Saved entries:
= = = =

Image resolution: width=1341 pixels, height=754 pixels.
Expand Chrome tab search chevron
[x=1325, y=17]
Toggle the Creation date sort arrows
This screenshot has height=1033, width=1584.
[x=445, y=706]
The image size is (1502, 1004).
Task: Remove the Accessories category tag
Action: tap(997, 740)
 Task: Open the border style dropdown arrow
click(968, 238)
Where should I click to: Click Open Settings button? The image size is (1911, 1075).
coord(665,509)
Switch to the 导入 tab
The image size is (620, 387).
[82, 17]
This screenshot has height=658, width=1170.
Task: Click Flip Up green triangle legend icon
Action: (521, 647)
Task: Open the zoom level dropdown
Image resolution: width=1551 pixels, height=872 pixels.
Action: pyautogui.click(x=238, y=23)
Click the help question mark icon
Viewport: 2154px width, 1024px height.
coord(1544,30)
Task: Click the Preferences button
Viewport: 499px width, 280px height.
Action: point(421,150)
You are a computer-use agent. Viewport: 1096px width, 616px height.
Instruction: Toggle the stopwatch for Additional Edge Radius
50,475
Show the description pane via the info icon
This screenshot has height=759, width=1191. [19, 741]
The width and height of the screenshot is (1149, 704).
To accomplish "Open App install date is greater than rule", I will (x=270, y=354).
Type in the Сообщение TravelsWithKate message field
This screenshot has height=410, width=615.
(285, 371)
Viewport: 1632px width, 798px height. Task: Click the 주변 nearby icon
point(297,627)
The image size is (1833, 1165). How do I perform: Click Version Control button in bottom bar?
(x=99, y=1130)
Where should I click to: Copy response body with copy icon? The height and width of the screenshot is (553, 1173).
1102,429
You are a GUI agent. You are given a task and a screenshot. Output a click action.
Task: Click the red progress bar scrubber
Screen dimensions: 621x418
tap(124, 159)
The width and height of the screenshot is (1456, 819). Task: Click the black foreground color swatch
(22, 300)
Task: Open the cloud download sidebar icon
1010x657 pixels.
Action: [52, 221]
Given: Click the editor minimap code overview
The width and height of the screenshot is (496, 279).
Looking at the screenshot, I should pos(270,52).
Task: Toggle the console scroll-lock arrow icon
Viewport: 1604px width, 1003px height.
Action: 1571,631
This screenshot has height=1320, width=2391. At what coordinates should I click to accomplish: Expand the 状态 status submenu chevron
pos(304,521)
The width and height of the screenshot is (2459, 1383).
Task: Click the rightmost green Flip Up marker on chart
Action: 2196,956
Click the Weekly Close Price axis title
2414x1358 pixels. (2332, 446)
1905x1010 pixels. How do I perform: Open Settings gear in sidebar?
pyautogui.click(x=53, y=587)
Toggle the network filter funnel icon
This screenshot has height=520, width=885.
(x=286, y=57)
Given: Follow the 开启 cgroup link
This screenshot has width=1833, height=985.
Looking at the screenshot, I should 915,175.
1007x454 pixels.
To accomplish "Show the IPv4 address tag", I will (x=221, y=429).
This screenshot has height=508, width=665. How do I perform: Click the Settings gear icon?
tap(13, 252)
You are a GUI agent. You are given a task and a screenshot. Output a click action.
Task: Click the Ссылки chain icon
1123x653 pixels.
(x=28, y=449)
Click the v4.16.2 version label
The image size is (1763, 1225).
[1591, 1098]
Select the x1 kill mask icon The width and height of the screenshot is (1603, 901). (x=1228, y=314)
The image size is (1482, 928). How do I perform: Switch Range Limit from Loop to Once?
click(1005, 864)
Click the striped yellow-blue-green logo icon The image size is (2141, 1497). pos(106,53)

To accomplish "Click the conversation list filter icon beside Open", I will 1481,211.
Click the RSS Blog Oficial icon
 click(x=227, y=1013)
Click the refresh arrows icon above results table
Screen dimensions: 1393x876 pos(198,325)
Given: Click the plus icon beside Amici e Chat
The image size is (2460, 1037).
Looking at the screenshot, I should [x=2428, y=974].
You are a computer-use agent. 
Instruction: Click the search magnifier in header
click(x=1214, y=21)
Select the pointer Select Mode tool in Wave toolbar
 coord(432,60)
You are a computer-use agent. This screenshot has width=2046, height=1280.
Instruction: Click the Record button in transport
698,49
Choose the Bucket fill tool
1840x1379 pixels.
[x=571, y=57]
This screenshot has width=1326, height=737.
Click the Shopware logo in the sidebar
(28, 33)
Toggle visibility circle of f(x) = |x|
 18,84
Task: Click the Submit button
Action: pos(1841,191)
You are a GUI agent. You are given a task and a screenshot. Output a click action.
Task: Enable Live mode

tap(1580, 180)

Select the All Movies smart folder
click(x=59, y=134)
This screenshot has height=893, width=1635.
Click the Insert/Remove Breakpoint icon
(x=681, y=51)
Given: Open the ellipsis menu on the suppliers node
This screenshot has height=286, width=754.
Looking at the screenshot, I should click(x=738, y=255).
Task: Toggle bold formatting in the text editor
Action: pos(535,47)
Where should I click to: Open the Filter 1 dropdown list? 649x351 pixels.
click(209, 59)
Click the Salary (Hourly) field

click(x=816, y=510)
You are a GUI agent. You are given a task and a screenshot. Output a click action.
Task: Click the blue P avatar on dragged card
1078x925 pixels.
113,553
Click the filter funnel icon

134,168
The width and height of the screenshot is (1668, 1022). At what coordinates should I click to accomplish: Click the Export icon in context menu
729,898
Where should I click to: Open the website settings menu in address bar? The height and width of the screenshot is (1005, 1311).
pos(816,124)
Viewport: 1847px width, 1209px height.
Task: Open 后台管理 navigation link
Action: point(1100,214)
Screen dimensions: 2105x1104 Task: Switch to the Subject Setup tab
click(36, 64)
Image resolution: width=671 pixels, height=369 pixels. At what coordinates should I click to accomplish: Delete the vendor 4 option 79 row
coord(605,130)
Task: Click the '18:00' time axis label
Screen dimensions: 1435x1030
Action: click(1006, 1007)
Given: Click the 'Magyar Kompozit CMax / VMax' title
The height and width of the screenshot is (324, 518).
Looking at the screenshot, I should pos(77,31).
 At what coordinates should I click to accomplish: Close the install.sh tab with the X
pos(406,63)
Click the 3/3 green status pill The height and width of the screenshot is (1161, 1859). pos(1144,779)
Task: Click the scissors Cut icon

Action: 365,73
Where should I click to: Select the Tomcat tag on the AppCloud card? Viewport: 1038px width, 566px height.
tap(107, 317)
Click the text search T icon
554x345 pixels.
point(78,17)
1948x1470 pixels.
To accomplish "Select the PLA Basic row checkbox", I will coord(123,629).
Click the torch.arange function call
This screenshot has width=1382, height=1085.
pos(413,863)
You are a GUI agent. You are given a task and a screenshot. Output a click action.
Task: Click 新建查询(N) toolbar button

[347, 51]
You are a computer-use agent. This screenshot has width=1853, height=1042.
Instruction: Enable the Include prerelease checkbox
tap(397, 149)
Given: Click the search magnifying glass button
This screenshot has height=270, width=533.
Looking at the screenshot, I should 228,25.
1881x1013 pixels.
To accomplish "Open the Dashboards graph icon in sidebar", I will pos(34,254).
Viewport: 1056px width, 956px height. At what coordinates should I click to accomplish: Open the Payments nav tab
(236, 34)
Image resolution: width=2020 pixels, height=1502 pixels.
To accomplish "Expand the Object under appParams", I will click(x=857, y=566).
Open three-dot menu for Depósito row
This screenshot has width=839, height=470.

= = = =

Description of the task:
Every one of the records is to be copied word for word.

Expected answer:
Image resolution: width=1341 pixels, height=754 pixels.
Expand Chrome tab search chevron
[x=1325, y=17]
Toggle the Creation date sort arrows
This screenshot has height=1033, width=1584.
[x=445, y=706]
The image size is (1502, 1004).
Task: Remove the Accessories category tag
Action: tap(997, 740)
 Task: Open the border style dropdown arrow
click(968, 238)
Where should I click to: Click Open Settings button? The image size is (1911, 1075).
coord(665,509)
Switch to the 导入 tab
The image size is (620, 387).
[82, 17]
This screenshot has height=658, width=1170.
Task: Click Flip Up green triangle legend icon
Action: (521, 647)
Task: Open the zoom level dropdown
Image resolution: width=1551 pixels, height=872 pixels.
Action: pyautogui.click(x=238, y=23)
Click the help question mark icon
Viewport: 2154px width, 1024px height.
coord(1544,30)
Task: Click the Preferences button
Viewport: 499px width, 280px height.
Action: point(421,150)
You are a computer-use agent. Viewport: 1096px width, 616px height.
Instruction: Toggle the stopwatch for Additional Edge Radius
50,475
Show the description pane via the info icon
This screenshot has height=759, width=1191. [19, 741]
The width and height of the screenshot is (1149, 704).
To accomplish "Open App install date is greater than rule", I will (x=270, y=354).
Type in the Сообщение TravelsWithKate message field
This screenshot has height=410, width=615.
(285, 371)
Viewport: 1632px width, 798px height. Task: Click the 주변 nearby icon
point(297,627)
The image size is (1833, 1165). How do I perform: Click Version Control button in bottom bar?
(x=99, y=1130)
Where should I click to: Copy response body with copy icon? The height and width of the screenshot is (553, 1173).
1102,429
You are a GUI agent. You are given a task and a screenshot. Output a click action.
Task: Click the red progress bar scrubber
Screen dimensions: 621x418
tap(124, 159)
The width and height of the screenshot is (1456, 819). Task: Click the black foreground color swatch
(22, 300)
Task: Open the cloud download sidebar icon
1010x657 pixels.
Action: [52, 221]
Given: Click the editor minimap code overview
The width and height of the screenshot is (496, 279).
Looking at the screenshot, I should pos(270,52).
Task: Toggle the console scroll-lock arrow icon
Viewport: 1604px width, 1003px height.
Action: 1571,631
This screenshot has height=1320, width=2391. At what coordinates should I click to accomplish: Expand the 状态 status submenu chevron
pos(304,521)
The width and height of the screenshot is (2459, 1383).
Task: Click the rightmost green Flip Up marker on chart
Action: 2196,956
Click the Weekly Close Price axis title
2414x1358 pixels. (2332, 446)
1905x1010 pixels. How do I perform: Open Settings gear in sidebar?
pyautogui.click(x=53, y=587)
Toggle the network filter funnel icon
This screenshot has height=520, width=885.
(x=286, y=57)
Given: Follow the 开启 cgroup link
This screenshot has width=1833, height=985.
Looking at the screenshot, I should 915,175.
1007x454 pixels.
To accomplish "Show the IPv4 address tag", I will (x=221, y=429).
This screenshot has height=508, width=665. How do I perform: Click the Settings gear icon?
tap(13, 252)
You are a GUI agent. You are given a task and a screenshot. Output a click action.
Task: Click the Ссылки chain icon
1123x653 pixels.
(x=28, y=449)
Click the v4.16.2 version label
The image size is (1763, 1225).
[1591, 1098]
Select the x1 kill mask icon The width and height of the screenshot is (1603, 901). (x=1228, y=314)
The image size is (1482, 928). How do I perform: Switch Range Limit from Loop to Once?
click(1005, 864)
Click the striped yellow-blue-green logo icon The image size is (2141, 1497). pos(106,53)

To accomplish "Click the conversation list filter icon beside Open", I will 1481,211.
Click the RSS Blog Oficial icon
 click(x=227, y=1013)
Click the refresh arrows icon above results table
Screen dimensions: 1393x876 pos(198,325)
Given: Click the plus icon beside Amici e Chat
The image size is (2460, 1037).
Looking at the screenshot, I should [x=2428, y=974].
You are a computer-use agent. 
Instruction: Click the search magnifier in header
click(x=1214, y=21)
Select the pointer Select Mode tool in Wave toolbar
 coord(432,60)
You are a computer-use agent. This screenshot has width=2046, height=1280.
Instruction: Click the Record button in transport
698,49
Choose the Bucket fill tool
1840x1379 pixels.
[x=571, y=57]
This screenshot has width=1326, height=737.
Click the Shopware logo in the sidebar
(28, 33)
Toggle visibility circle of f(x) = |x|
 18,84
Task: Click the Submit button
Action: pos(1841,191)
You are a GUI agent. You are given a task and a screenshot. Output a click action.
Task: Enable Live mode

tap(1580, 180)

Select the All Movies smart folder
click(x=59, y=134)
This screenshot has height=893, width=1635.
Click the Insert/Remove Breakpoint icon
(x=681, y=51)
Given: Open the ellipsis menu on the suppliers node
This screenshot has height=286, width=754.
Looking at the screenshot, I should click(x=738, y=255).
Task: Toggle bold formatting in the text editor
Action: pos(535,47)
Where should I click to: Open the Filter 1 dropdown list? 649x351 pixels.
click(209, 59)
Click the Salary (Hourly) field

click(x=816, y=510)
You are a GUI agent. You are given a task and a screenshot. Output a click action.
Task: Click the blue P avatar on dragged card
1078x925 pixels.
113,553
Click the filter funnel icon

134,168
The width and height of the screenshot is (1668, 1022). At what coordinates should I click to accomplish: Click the Export icon in context menu
729,898
Where should I click to: Open the website settings menu in address bar? The height and width of the screenshot is (1005, 1311).
pos(816,124)
Viewport: 1847px width, 1209px height.
Task: Open 后台管理 navigation link
Action: point(1100,214)
Screen dimensions: 2105x1104 Task: Switch to the Subject Setup tab
click(36, 64)
Image resolution: width=671 pixels, height=369 pixels. At what coordinates should I click to accomplish: Delete the vendor 4 option 79 row
coord(605,130)
Task: Click the '18:00' time axis label
Screen dimensions: 1435x1030
Action: click(1006, 1007)
Given: Click the 'Magyar Kompozit CMax / VMax' title
The height and width of the screenshot is (324, 518).
Looking at the screenshot, I should pos(77,31).
 At what coordinates should I click to accomplish: Close the install.sh tab with the X
pos(406,63)
Click the 3/3 green status pill The height and width of the screenshot is (1161, 1859). pos(1144,779)
Task: Click the scissors Cut icon

Action: 365,73
Where should I click to: Select the Tomcat tag on the AppCloud card? Viewport: 1038px width, 566px height.
tap(107, 317)
Click the text search T icon
554x345 pixels.
point(78,17)
1948x1470 pixels.
To accomplish "Select the PLA Basic row checkbox", I will coord(123,629).
Click the torch.arange function call
This screenshot has width=1382, height=1085.
pos(413,863)
You are a GUI agent. You are given a task and a screenshot. Output a click action.
Task: Click 新建查询(N) toolbar button

[347, 51]
You are a computer-use agent. This screenshot has width=1853, height=1042.
Instruction: Enable the Include prerelease checkbox
tap(397, 149)
Given: Click the search magnifying glass button
This screenshot has height=270, width=533.
Looking at the screenshot, I should 228,25.
1881x1013 pixels.
To accomplish "Open the Dashboards graph icon in sidebar", I will pos(34,254).
Viewport: 1056px width, 956px height. At what coordinates should I click to accomplish: Open the Payments nav tab
(236, 34)
Image resolution: width=2020 pixels, height=1502 pixels.
To accomplish "Expand the Object under appParams", I will click(x=857, y=566).
Open three-dot menu for Depósito row
This screenshot has width=839, height=470.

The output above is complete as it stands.